So little Elmer T. took the torn up pieces of paper into another room and come back in just a couple minutes with the picture of the world all taped back together.
Elmer T.’s pappy Bermes T. was very impressed and said, “How did ya put the world back so quick?”
Little Emer T. said, “There was a picture of a man on the other side of the picture of the world. As soon as I got the man straightened out, the world got straightened out.”
Somethin’ else about little Elmer T. that showed he might have a callin’ to be a preacher come one Sunday mornin’ when his pappy Bermes T. was preachin’ about motives behind givin’ to God.
Reverend Bermes T. said, “Joseph of Arimathea gave up his own tomb for Jesus. Why ya reckon he did that?”
Little Elmer T. shouted out, “Cuz He was only stayin’ the weekend!”
Elmer T.’s mammy on some nights told him bedtime stories when he was little boy and on other nights his pappy told him Bible stories.
Elmer T. sometimes got the two mixed up, but it worked out alright anyway.
One night when his pappy was tellin’ him a Bible story, his pappy said, “If the devil come a’knockin’ at yer door, would ya let him in?”
Little Elmer T. said, “Not by the hair of my chinny-chin-chin!”
Little Elmer T. was purty much like any other little boy when he was growin’ up.

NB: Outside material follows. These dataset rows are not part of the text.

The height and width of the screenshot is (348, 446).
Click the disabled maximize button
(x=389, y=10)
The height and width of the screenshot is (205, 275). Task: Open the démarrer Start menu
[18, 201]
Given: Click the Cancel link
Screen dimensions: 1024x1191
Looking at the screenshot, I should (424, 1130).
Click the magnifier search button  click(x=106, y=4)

One time his mammy heard him scream up in his room and she come runnin’ up to see what was wrong. She found his two year old sister pullin’ his hair.
Elmer T.’s mammy gently got his little sister to let go of his hair and then comforted little Elmer T. sayin’ “She’s just two years old and don’t know what she’s doin’.”

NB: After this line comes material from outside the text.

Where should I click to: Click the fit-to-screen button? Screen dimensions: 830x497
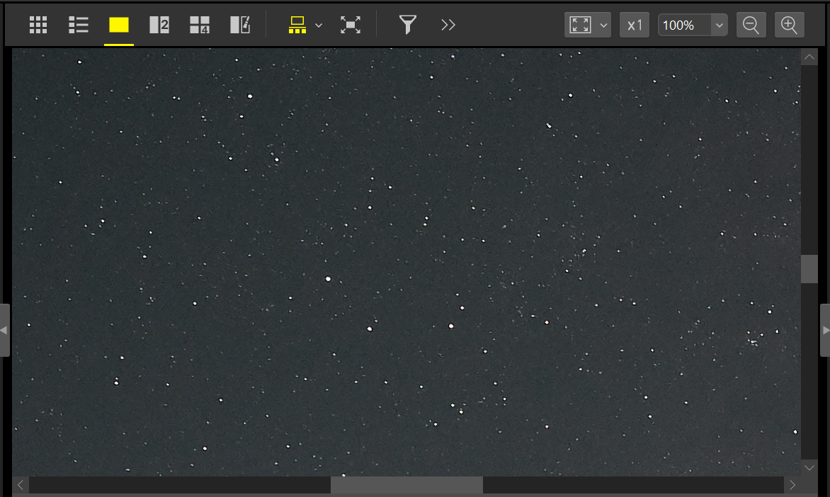tap(581, 25)
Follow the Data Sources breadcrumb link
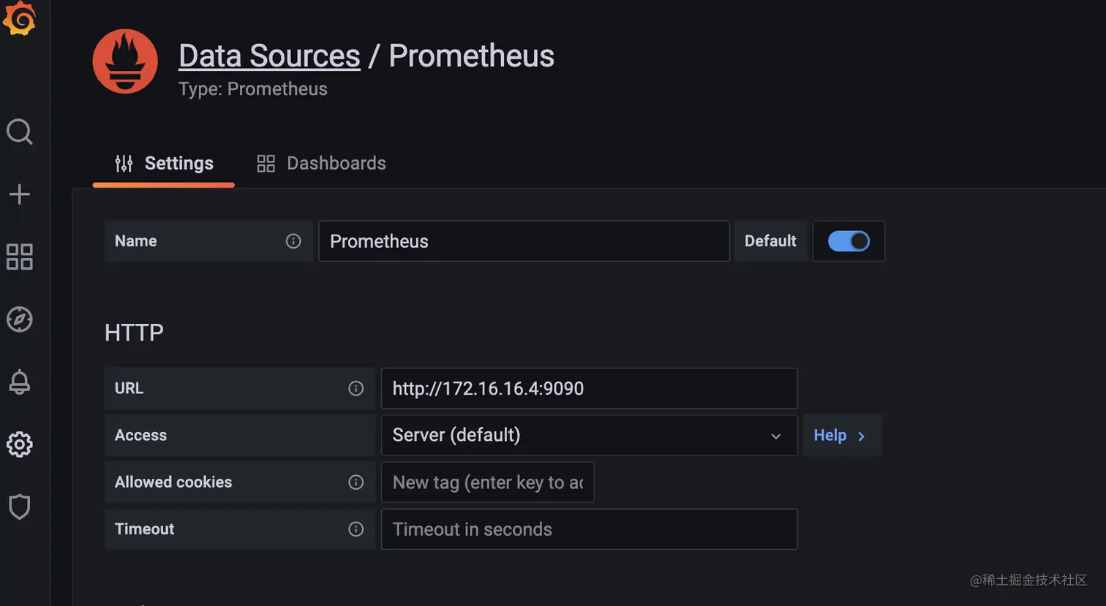This screenshot has width=1106, height=606. pos(269,55)
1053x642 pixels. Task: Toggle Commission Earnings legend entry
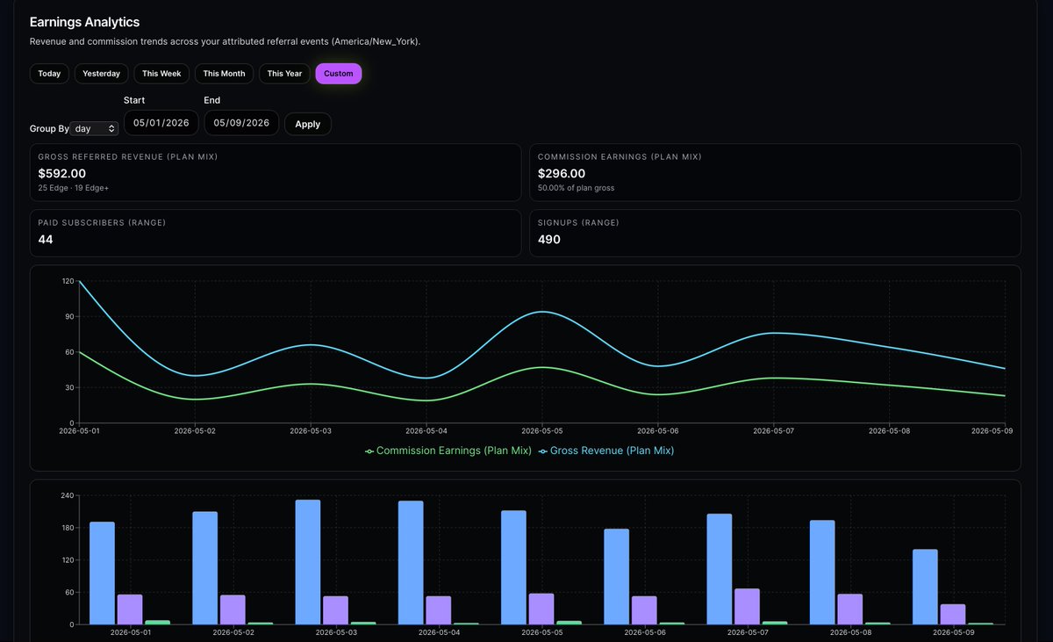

A couple minutes later little Elmer T.’s mammy heard his little baby sister scream and went rushin’ back to see what was wrong with her.
When she got into the room she said, “What happened?”
Little Elmer T. said, “She does now.”
Bein’ raised to be fully sanctified, little Elmer T. was taught to be committed to non-violence. One night after he growed up and moved away, a burglar broke into his shack.
Elmer T. got his shotgun and went to the burglar and said, “I’m committed to
non-violence and I wouldn’t hurt nobody fer the world.
However, yer a’standin’ where I’m about to shoot!”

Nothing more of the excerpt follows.